THE DATA below:
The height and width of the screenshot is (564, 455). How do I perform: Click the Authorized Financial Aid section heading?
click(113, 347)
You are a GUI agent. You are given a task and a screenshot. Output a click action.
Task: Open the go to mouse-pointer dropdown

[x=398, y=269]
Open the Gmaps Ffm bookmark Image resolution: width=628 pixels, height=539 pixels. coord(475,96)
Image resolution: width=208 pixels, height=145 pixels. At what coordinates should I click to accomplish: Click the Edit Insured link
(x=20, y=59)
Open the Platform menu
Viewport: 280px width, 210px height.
End of THE DATA.
THE DATA below:
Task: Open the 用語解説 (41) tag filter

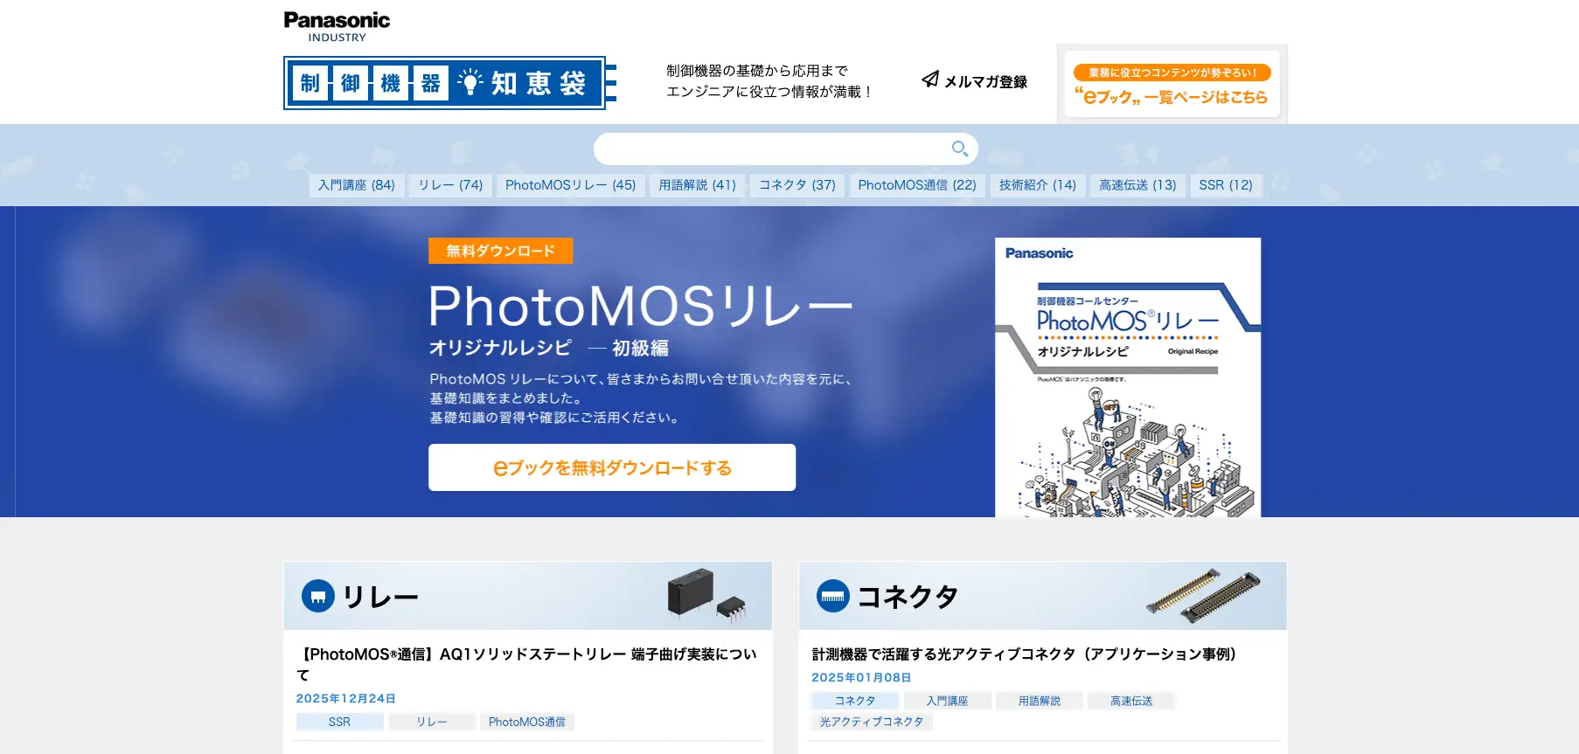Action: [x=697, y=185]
End of THE DATA.
WHAT TO DO:
Everything above from the line with "The height and" to the line with "Viewport: 280px width, 210px height.", both included, must be repeated exactly, and nothing outside that range.

EXPECTED ANSWER:
The height and width of the screenshot is (564, 455). How do I perform: Click the Authorized Financial Aid section heading?
click(113, 347)
You are a GUI agent. You are given a task and a screenshot. Output a click action.
Task: Open the go to mouse-pointer dropdown

[x=398, y=269]
Open the Gmaps Ffm bookmark Image resolution: width=628 pixels, height=539 pixels. coord(475,96)
Image resolution: width=208 pixels, height=145 pixels. At what coordinates should I click to accomplish: Click the Edit Insured link
(x=20, y=59)
Open the Platform menu
Viewport: 280px width, 210px height.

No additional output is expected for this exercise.